**Work request:** Each line from the one holding "Task: Expand the Culture dropdown menu" to the end of the data below must be output verbatim, with no other lines.

── Data to use ──

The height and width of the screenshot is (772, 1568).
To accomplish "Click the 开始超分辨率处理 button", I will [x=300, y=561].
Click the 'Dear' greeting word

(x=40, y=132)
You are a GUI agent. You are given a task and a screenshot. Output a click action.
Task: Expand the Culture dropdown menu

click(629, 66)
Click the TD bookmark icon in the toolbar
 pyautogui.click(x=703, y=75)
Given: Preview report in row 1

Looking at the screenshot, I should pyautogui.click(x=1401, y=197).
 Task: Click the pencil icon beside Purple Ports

───

**Reply to the task:**
Task: Expand the Culture dropdown menu

click(629, 66)
Click the TD bookmark icon in the toolbar
 pyautogui.click(x=703, y=75)
Given: Preview report in row 1

Looking at the screenshot, I should pyautogui.click(x=1401, y=197).
 Task: Click the pencil icon beside Purple Ports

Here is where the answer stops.